After posting my review on NextDoor's wine dinner, I'm feeling a little self-conscious. I often want to post about all the places I check out, but I find it hard to strike a balance between ebullient enthusiasm and critical direction. My post on NextDoor was particularly hard to write because I had some negative things to say about my experience. If I wrote well you will know that I have an incredible amount of respect for the work their whole team puts in and I think overall they are doing a fabulous job. I published the review publicly because I want other people to know that Next Door exists and they are hosting cool wine dinners at affordable prices, and about the awesome team they have, and the delicious food they serve. Not only have I had outstanding food there, I have had really great service from each employee that came in contact with me at the restaurant, on multiple occasions. 

Still, I had something negative to say and I chose to say it in a public forum.
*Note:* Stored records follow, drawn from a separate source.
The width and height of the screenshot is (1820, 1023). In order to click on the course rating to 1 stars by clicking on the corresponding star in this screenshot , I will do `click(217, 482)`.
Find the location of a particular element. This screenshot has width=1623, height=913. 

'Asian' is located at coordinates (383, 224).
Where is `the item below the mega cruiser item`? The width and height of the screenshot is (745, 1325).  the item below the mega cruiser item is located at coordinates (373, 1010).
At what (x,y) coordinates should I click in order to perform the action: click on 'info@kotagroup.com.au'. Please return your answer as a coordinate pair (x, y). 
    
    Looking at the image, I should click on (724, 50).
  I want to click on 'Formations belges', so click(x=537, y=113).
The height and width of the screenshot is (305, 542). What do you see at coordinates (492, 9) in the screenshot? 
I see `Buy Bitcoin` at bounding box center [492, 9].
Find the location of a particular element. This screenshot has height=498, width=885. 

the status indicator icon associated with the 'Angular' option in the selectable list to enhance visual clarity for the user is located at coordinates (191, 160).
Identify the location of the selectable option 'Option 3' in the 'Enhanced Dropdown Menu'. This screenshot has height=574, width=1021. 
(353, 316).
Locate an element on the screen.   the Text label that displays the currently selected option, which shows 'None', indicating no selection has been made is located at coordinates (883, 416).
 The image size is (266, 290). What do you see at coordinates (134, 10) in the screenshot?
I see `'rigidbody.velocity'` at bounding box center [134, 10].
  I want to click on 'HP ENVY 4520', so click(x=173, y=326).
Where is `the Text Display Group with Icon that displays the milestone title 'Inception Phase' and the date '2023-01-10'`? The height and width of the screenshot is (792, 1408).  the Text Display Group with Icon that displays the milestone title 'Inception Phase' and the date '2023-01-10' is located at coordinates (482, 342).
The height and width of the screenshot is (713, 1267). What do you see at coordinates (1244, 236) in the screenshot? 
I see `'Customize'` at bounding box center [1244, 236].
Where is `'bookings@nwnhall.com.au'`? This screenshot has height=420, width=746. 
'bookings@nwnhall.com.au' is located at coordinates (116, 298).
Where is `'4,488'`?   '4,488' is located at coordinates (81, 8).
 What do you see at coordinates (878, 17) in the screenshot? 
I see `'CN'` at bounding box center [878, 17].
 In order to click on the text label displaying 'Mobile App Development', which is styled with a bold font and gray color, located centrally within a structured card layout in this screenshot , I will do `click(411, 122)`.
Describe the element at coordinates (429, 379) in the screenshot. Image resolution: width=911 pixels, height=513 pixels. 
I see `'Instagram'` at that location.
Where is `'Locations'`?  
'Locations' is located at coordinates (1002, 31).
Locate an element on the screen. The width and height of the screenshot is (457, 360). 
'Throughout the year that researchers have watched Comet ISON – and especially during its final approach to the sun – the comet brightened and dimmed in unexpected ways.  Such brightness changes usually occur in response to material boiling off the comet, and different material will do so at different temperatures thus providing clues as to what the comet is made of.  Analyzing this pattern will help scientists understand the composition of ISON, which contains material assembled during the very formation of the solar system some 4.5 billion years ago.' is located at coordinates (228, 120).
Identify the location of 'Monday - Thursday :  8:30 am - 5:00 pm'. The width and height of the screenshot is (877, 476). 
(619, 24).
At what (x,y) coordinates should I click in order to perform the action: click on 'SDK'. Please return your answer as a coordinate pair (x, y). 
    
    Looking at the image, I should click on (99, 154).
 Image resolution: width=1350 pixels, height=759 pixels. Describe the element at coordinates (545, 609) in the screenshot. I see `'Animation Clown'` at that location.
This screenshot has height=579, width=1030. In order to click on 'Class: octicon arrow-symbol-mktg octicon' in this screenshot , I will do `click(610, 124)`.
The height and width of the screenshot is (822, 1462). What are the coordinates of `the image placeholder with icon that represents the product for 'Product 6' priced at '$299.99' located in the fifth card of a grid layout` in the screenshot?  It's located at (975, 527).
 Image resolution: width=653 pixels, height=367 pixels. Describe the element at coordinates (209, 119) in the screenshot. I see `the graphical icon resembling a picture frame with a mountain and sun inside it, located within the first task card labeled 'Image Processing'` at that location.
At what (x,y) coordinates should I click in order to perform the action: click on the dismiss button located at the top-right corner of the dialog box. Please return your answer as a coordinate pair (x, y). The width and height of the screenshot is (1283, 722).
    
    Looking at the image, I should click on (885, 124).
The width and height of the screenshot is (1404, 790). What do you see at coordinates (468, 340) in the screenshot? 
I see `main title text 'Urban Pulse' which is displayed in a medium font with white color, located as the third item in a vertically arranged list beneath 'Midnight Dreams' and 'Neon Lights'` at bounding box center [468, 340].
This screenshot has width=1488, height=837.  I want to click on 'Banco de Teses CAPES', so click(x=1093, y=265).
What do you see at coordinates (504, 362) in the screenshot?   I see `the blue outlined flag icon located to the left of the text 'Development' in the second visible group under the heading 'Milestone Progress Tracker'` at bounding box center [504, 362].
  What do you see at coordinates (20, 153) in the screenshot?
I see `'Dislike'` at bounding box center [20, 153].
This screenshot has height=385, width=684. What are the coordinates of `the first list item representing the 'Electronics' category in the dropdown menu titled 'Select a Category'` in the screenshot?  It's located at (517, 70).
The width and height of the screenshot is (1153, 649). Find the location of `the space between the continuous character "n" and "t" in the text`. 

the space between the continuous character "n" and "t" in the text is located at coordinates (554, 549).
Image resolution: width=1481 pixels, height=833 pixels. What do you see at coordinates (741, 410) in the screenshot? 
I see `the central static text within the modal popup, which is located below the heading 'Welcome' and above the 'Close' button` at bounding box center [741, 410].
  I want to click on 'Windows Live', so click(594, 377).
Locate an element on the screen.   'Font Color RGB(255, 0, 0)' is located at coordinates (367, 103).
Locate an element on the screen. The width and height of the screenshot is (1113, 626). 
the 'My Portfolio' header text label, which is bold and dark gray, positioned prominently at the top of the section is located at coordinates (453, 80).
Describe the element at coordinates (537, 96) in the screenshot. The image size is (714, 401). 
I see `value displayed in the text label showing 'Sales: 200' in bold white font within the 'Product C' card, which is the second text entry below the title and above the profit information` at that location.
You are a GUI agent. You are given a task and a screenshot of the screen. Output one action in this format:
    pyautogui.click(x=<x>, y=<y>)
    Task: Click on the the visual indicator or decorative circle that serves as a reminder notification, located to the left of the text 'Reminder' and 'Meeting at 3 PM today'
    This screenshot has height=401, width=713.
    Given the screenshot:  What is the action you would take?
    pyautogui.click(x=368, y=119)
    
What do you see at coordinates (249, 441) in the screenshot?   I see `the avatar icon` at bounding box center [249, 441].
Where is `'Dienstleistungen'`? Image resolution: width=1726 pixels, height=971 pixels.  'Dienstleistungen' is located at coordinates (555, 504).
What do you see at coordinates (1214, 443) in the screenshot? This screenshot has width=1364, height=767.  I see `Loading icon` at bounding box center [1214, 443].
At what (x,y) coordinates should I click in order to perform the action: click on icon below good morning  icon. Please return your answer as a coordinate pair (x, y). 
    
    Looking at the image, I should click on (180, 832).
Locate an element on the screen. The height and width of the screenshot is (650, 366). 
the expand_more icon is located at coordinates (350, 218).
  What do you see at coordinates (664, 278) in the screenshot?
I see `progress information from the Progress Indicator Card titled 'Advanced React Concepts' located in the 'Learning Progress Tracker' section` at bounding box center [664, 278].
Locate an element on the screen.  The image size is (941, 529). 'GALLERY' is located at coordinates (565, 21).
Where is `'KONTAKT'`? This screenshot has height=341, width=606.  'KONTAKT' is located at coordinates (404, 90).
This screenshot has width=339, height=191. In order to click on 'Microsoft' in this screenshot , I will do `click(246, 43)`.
Before I published the review I read it over about ten times, trying to decide if I shouldn't just drive over to Next Door and tell the GM exactly how I felt about my experience. I wondered if it was cowardly not to say it to their face, or if it was wrong to make public my single negative experience.  I chose to put it out there, because I want the restaurateurs to know that I did not have a flawless evening. I want them to know what exactly went wrong. I want them to have the opportunity to improve for their own sake, and because in this case, I want other people to come back and tell me that their experience was 150% better than mine and I want them to love the place. (I mean really my goal in life is the populate the earth with only amazing restaurants, but that's another topic.) 

I want my negative reviews to serve as a cautionary tale to potential eaters, and a source of constructive criticism for the restaurateur. In order to be reliable source I must have the ability to accurately express my experience and gauge how likely it is for another person to return for a very similar experience later; be that bad or good. If I review a restaurant and say it was fabulous, I want to be certain that someone else who goes there will be able to say the same. Conversely, if my experience is awful, I don't want other people to have a bad experience. You have the right to know what you might be getting into, and restaurants have the right to some wiggle room, and first and even second chances to do it right.